Writing that schema by hand is tedious and error-prone, especially the parts that matter most for evolution. Avro has no native "optional" — a field that might be absent or null must be modelled as a union with null, and to be safely added later it needs a default. The numeric types are also stricter than JSON's single number: Avro separates int from long and float from double, so a field that ever carries a decimal must be declared as floating point up front. Getting these wrong produces schemas that validate your first sample but reject the second.

Inferring the schema from real data sidesteps those traps. By scanning a set of sample records, the generator can see which keys are sometimes missing (making them nullable unions with defaults), which numeric fields mix integers and decimals (widening them to double), and how nested objects and arrays are shaped (turning them into nested records and typed arrays). The output is a conventional, registry-ready starting point you can refine — tightening types you know are bounded, adding documentation strings, or adjusting names. It is a draft generator, not a substitute for understanding your data's contract: review the unions and numeric widths before publishing the schema to a registry that downstream consumers depend on.

Common use cases

  • Kafka / schema registry. Bootstrap an Avro schema for a topic from a few sample event payloads.
  • Optional-field modelling. Let missing and null samples drive correct ["null", T] unions with defaults.
  • Pipeline onboarding. Generate a first .avsc for an existing JSON feed you need to ingest as Avro.
  • Learning Avro. Compare JSON you understand against the Avro types it maps to, including nested records.

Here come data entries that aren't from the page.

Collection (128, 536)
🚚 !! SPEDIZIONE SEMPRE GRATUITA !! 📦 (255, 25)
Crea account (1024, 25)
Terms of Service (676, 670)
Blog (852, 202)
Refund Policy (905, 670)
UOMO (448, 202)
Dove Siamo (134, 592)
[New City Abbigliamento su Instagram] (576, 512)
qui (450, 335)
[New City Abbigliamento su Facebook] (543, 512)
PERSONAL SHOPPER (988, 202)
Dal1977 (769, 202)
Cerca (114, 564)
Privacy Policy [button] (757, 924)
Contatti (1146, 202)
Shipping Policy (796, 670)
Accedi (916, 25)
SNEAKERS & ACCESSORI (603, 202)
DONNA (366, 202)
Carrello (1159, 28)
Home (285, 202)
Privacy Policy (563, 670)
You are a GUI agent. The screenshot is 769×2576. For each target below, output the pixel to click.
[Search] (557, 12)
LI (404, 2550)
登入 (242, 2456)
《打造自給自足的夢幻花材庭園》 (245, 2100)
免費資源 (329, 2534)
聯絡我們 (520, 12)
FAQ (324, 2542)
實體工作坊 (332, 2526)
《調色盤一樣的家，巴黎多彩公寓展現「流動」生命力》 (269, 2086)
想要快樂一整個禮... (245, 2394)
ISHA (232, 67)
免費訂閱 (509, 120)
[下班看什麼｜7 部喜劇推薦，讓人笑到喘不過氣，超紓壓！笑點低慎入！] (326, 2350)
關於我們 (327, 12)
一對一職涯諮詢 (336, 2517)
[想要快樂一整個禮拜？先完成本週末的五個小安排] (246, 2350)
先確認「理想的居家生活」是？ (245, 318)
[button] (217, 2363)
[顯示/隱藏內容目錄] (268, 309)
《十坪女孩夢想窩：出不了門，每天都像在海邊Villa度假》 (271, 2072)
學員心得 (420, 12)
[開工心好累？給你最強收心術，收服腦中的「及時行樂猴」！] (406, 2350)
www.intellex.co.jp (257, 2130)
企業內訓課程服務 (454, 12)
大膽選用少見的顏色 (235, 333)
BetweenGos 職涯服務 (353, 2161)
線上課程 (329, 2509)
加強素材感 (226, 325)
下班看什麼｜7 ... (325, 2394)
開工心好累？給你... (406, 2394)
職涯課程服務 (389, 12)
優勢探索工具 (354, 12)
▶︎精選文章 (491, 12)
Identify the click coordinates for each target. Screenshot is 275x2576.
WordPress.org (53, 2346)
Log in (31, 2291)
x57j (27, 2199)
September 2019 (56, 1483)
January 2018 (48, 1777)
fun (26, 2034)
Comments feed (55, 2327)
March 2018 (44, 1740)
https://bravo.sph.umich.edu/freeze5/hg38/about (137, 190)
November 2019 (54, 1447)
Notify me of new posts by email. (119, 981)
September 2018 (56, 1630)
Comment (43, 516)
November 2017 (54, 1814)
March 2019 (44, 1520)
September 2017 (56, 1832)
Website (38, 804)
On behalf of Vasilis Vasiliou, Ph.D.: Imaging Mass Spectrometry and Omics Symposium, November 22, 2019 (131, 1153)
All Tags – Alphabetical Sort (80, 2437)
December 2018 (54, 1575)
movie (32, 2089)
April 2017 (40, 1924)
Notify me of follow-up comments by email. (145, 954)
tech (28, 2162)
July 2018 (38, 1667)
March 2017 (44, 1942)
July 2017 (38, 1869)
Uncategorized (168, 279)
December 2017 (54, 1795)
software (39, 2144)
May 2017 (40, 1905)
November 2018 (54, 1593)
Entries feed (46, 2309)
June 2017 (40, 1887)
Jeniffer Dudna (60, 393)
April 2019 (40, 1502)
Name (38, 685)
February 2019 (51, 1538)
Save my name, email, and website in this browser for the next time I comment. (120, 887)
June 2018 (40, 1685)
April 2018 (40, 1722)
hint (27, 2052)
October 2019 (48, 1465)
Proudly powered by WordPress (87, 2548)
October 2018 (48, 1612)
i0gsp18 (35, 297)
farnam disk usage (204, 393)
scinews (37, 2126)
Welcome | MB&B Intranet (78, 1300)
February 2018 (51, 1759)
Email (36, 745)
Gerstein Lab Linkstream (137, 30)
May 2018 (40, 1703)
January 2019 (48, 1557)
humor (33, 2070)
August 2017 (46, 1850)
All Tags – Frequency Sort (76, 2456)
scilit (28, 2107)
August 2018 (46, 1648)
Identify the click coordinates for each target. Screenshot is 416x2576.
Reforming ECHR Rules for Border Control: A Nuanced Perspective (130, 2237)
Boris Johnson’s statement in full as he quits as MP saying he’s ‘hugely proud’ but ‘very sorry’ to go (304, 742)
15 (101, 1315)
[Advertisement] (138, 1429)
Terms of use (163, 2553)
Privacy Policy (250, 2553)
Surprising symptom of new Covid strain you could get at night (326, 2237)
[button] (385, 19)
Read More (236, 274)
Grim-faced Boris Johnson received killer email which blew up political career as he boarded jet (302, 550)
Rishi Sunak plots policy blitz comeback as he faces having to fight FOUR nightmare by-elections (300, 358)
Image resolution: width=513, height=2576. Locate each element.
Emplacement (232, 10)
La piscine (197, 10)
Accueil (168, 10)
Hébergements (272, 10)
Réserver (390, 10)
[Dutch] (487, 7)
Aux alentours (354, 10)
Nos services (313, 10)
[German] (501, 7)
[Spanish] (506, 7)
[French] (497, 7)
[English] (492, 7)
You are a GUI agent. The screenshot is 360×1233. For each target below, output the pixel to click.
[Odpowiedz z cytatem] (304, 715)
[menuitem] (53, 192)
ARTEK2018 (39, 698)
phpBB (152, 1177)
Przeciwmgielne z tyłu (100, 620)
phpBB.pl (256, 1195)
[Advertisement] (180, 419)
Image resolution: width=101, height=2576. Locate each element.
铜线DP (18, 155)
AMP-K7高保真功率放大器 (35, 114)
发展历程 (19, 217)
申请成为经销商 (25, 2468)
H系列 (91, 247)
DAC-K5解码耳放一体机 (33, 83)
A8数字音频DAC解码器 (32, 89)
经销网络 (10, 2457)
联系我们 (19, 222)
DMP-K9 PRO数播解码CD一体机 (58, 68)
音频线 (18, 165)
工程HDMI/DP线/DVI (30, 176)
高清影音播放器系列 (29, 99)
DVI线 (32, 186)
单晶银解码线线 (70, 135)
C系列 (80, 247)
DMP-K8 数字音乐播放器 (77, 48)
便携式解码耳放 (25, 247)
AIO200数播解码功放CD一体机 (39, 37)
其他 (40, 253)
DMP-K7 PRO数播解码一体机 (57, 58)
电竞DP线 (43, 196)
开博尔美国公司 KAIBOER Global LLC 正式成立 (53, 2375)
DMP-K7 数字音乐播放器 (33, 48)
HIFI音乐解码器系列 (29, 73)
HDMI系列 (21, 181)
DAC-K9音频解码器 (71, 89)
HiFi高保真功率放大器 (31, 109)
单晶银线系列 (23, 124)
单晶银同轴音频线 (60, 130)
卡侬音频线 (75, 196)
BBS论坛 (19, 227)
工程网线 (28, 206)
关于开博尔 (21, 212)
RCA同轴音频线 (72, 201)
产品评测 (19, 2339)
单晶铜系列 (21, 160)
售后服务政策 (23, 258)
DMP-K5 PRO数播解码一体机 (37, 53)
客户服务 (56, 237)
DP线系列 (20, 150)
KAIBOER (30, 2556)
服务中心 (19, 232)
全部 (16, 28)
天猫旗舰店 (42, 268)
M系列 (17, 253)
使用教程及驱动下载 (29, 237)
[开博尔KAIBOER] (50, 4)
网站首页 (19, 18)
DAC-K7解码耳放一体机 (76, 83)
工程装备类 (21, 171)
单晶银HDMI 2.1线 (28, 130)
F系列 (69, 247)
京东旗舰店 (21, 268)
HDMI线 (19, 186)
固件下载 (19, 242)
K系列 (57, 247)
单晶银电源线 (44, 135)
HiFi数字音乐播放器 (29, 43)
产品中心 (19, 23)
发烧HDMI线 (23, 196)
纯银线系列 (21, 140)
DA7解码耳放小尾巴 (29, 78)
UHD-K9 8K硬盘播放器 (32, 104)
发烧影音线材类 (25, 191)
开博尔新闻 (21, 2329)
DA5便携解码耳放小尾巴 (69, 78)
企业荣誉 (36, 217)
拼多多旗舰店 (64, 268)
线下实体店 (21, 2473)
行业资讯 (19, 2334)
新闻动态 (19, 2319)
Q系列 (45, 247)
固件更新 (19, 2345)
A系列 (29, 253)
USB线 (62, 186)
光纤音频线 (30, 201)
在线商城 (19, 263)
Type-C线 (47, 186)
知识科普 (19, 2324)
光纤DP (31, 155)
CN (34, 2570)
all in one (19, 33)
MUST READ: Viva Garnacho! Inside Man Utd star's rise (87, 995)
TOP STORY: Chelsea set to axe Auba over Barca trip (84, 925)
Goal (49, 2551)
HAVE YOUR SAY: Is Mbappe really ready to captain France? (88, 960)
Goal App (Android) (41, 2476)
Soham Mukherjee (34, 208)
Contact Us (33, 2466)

Frequently asked questions

How does it decide a field is nullable?
A field is made nullable when any sample value for it is null, or when the key is missing from at least one record in an array of samples. Nullable fields are emitted as an Avro union ["null", T] with "default": null, which is both correct Avro and the form required for the field to be safely added in a later schema version.

Why did my integer field become a double?
Because at least one sample held a decimal value. JSON has a single number type, but Avro separates integers (int/long) from floating point (float/double). If a field mixes whole and fractional numbers across your samples, it is widened to double so it will not reject a decimal later. Narrow it to long by hand only if you are certain the field is always integral.

Does it choose int or long, float or double?
It uses the wider, safer types — long for integers and double for decimals — because inference from samples cannot prove a value will always fit a narrower type. If you know the true range, edit the generated schema to use int or float to save space.

How are nested objects and arrays handled?
A nested object becomes a nested Avro record (with a name derived from the field), and a JSON array becomes an Avro array whose items schema is inferred from the elements. Empty arrays and all-null fields fall back to a string items type, which you should adjust once you have representative data.

Is the output ready to register as-is?
It is a solid draft, not a final contract. Review the unions, numeric widths, and any fallback string types, add doc strings or aliases your consumers expect, and confirm the names and namespace. Treat it as a fast starting point that removes the boilerplate, then refine before publishing to a registry others depend on.